◆ **TASK INSTRUCTIONS**: Continue the blog post about rewatching Beauty and the Beast from its last sentence.

◆ **EXCERPTED TEXT**:
Sunday, August 15, 2010

Beastly things

For the Slide Show of Doom I was putting together for Open Day, I had the brief of finding "interesting YouTube clips about libraries" and peppering them throughout. Now, if you are a librarian, there are plenty of YouTube clips about libraries which you may personally find "interesting", but which, on reflection, aren't really suitable for the general public.

I found a clip stolen from the Disney production of The Music Man, starring Matthew Broderick and Kristin Chenoweth (who I loved in West Wing and was the only person worth watching in RV). It was one of the spate of classic musicals remade for TV by Disney during the early 2000s, and the clip I found was, of course, the "Marian the Librarian" number - which was brilliant. Only, it went for over seven minutes, and I wanted exactly 14 seconds' worth. Just the exchange leading to the punchline:

"What would you like to take out?
"The librarian."

The various means I had at hand for keeping and cutting the clip simply would not work with the PowerPoint slide I was putting together. Every time I thought I'd managed to side-step one problem, it wouldn't work for a completely different reason. In the end, I had to forgo using that clip because I just couldn't get everything to work together for free, and I'd already wasted enough time downloading programs that looked helpful, but weren't. However, I found myself left with a desire to watch the rest of the movie.

I have to admit I've never seen The Music Man, but only pieces of it. I was hoping to correct that over the weekend, but the three DVD rental shops I tried didn't have any version - Disney or original. And, yet, I was in the right frame of mind for a musical (which seems to be a permanent condition these days - I've spent the last four weekends in a row watching musicals). In particular, I wanted a musical with the same feel as the one I couldn't watch - which was harder than I thought as my personal collection didn't have anything I'd consider in the same vein. So, I ended up watching Beauty and the Beast, because it was the closest thing I could find.

Now, I haven't seen the movie version of Beauty and the Beast for a good ten years or so, but a few years ago I watched the stage version, as performed by one of the local amateur theatrical companies. I had bought two tickets on speculation, assuming I'd be able to rope someone into coming along with me, and I ended up seeing it with Conor, who was in town for his holidays. Conor's father was working on a new subject for the Humanities department concerning horror movies*, and while Conor was in town he had been watching through a stack of horror films with his father. He made the comment about how seeing a musical based on a romantic Disney cartoon would probably just seem freaky and weird after watching all of the blood and gore and terror...

The show was actually rather underwhelming, due to a woefully miscast Beast. He really didn't bring anything to the show, and you have to believe in the Beast if it's going to work.

Sitting down to watch the movie again, I was struck by two things: Firstly, it really is rather beautiful to watch. It was one of the first Disney films where they used a combination of computer animation (to create "three dimensional" renderings for the foregrounds and rooms) and hand-painted backgrounds (to show the French provincial countryside), and it's absolutely gorgeous. The years have been kind to the technology used, and it doesn't look dated at all.

[Data listing]

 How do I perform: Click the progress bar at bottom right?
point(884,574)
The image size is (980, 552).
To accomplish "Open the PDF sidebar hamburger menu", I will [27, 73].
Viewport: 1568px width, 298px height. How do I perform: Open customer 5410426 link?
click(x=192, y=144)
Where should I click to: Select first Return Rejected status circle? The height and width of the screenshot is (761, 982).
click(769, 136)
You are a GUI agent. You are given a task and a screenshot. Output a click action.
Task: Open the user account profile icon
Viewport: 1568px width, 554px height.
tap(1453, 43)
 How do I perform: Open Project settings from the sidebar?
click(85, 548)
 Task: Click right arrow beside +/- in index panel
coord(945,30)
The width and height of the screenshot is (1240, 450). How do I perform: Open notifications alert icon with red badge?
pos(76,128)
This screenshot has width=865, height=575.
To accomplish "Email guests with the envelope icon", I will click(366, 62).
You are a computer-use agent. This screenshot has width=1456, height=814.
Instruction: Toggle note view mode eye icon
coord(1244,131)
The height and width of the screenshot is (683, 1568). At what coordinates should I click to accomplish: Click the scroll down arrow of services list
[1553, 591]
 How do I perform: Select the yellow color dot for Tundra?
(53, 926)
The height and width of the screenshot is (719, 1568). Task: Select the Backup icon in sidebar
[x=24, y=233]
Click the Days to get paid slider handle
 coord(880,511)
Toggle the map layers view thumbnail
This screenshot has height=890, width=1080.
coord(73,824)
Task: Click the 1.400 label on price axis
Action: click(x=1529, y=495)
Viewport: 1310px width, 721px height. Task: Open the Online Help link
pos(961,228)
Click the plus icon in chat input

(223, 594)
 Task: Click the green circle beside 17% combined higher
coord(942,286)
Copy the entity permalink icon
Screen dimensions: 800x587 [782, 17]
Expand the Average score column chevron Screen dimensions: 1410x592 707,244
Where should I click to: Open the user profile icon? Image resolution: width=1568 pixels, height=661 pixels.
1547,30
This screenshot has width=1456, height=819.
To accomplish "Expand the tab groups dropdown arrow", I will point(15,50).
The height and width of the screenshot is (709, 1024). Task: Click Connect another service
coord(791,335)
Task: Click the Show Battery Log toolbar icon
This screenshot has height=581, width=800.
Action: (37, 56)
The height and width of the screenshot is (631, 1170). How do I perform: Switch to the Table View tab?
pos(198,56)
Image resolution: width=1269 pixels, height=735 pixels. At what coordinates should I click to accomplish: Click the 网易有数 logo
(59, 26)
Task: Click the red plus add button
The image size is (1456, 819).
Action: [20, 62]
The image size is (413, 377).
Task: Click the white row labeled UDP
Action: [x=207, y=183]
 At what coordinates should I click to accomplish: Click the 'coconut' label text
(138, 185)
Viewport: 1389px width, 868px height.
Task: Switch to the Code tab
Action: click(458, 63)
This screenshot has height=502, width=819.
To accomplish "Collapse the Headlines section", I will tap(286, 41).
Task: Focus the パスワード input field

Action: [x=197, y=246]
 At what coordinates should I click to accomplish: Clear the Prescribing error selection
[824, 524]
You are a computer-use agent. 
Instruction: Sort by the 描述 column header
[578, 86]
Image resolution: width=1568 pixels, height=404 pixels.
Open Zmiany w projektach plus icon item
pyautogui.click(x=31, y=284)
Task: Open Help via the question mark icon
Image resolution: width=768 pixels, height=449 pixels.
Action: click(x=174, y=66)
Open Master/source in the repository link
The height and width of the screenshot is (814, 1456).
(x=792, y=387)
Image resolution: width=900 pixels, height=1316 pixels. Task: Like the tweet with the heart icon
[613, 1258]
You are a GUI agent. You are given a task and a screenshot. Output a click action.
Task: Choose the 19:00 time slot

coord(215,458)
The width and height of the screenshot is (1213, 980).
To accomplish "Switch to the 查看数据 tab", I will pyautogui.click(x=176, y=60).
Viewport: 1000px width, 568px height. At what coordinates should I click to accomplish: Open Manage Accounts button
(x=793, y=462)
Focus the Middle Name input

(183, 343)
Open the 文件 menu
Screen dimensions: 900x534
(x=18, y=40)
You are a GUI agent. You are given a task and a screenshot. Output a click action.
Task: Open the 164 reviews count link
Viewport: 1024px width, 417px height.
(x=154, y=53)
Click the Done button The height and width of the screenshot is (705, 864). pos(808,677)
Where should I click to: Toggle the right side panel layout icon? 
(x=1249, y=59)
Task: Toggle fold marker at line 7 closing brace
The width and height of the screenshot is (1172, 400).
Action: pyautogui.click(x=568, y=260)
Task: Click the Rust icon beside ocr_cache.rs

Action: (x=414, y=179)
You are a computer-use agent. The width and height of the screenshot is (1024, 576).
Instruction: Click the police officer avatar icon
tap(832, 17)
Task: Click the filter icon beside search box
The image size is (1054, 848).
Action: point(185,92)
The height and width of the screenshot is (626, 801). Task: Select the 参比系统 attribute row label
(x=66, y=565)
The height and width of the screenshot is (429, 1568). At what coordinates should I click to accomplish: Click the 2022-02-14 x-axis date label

◆ **OUTPUT OF THE EXERCISE**:
Secondly, we've probably reached the point with CG animation that you could easily remake the film as "live action" - imagine what Weta could do with the special effects for the Beast and the talking furniture.

As I was thinking this, it suddenly occurred to me that the whole Beauty and the Beast saga was actually a horror story gone horribly wrong. The "haunted castle", the man transformed into a hideous, ferocious wolf-like thing, the corner of the woods where nothing good can live or grow, the innocent girl who wanders into the woods and finds herself in the unfortunate position of being the chosen Bride of the Monster...

But then it suddenly turns into a romance and they all live happily ever after.

If they did make a live-action version of Beauty and the Beast, they really should make it scarier. It needs a few good scares.

As it was, the film I watched wasn't exactly the film I remembered. It was some "special edition" jobby with an added musical number/scene. Interestingly, this new scene addressed one of my main peeves with many romantic movies - the lack of "getting to know you" moments. I just can't buy the love story if I don't have some indication that the characters have actually had a couple of conversations at some point. The new scenes added to B&B gave the impression they actually spent quite a bit of time in each other's company, making it more believable that they might fall for each other.

Yet, at the same time, it annoyed me - just like the "Special Edition" of Bednobs and Broomsticks annoyed me. I sat down to watch a favourite film from my childhood, only to find it wasn't the same film - and I hadn't been given the option to watch the film I knew. That's the thing that irks me most about "Special Editions" - the people who make them are so convinced that we'll be happy to see "more" that they don't even consider the fact that we might want to see the old version. That's why Star Wars fans all hate the Special Editions of the original trilogy - no one responsible for the DVDs understood the fact that the fans just wanted to see the best and cleanest version of the films they new and loved.

This post isn't actually going anywhere, it has to be said. I largely started it for a chance to share my favourite lines from B&B:

"New, and a bit alarming./ Who'd have ever thought that this could be?/ True, that he's no prince charming,/ But there's something in him that I simply didn't see..."

And

"I use antlers in all of my decorating."

I don't know why those are my favourite lines, they just are.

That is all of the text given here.